Isana studied the Marat girl for a moment, then sighed, and said, "Very well. With one condition."

Kitai tilted her head. "Yes?"

"I want to talk to you about Tavi as we walk."

Kitai frowned, her features concerned. "Ah. Is that considered to be appropriate, then?"

"Between us?" Isana asked. "Yes. It's something called girl talk."

Kitai nodded as they began walking again. "What does that mean?"

"It means that you can speak openly and plainly to me without fear of being inappropriate-and I won't be outraged or angered by anything you tell me."

Kitai gave the city around them an exasperated glance. "Finally," she said. "Alerans."

Chapter 32

Amara was worried.

The swamps stretched out all around them, an endless landscape of trees and water, mist and mud. Life seemed to boil from every patch of ferns, to drip from the branches of every tree. Frogs and singing insects filled the nights with a deafening racket. Birds and small animals who lived within the trees chirped and cried throughout the day. And always, day or night, the air swarmed with insects, like a constant, buzzing veil that continuously had to be pushed aside.

The terrain was a brutal mixture of shallow water over clinging mud, deeper water that could rise above Amara's chest, and the occasional sullen, damp, insect-infested rise of more solid earth. Twice more, they were rushed by garim, though thankfully none were as large as those lurking around the exterior of the swamp-but they ceased their rush forward when confronted with immediate resistance and simply scattered when Bernard and Amara willed their furies into visible manifestation. The lizards, it seemed, had learned the futility of assaulting wild furies and were quick to avoid those the trio had brought with them.
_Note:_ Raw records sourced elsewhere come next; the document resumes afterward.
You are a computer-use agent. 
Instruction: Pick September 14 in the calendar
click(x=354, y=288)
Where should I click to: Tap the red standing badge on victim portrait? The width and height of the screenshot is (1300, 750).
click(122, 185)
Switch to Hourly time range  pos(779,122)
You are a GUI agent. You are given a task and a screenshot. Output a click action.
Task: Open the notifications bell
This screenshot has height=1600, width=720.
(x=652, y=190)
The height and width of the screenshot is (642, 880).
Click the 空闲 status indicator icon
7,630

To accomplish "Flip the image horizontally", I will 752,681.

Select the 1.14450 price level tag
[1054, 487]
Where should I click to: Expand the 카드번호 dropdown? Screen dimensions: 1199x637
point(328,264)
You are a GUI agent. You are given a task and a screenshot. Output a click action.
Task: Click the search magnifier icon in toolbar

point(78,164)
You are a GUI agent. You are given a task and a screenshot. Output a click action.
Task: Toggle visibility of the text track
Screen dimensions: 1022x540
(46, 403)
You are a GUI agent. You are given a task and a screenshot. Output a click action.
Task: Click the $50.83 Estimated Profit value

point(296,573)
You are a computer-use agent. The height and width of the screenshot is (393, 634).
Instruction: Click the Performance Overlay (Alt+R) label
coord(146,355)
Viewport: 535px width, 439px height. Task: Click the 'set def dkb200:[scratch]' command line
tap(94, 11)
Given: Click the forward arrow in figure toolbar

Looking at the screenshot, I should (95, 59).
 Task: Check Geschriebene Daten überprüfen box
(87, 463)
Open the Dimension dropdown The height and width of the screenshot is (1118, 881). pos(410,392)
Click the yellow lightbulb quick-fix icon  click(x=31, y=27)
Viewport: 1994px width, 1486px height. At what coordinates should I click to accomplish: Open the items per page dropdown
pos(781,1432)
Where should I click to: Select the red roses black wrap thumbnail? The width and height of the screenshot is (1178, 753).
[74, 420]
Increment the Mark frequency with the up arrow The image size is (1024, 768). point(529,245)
They were making reasonably good time-so long as one considered that any significant progress was reasonable, in the relentlessly wearying terrain. They had avoided any further mishaps, and they had found a number of edible fruits and berries growing within the swamp. They tasted foul, but would sustain life, for a time at least.

The worst thing about the past several days was how the swamp had absolutely permeated her lower body. She and Bernard were both covered in the thick, rich muck of the swamp floor, nearly to the hips, and constantly walking through water had ruined her boots and left her feet perpetually damp and chilled. They had to stop several times a day just to dry their feet out and prevent them from developing sores. There had been no further encounters with the enemy.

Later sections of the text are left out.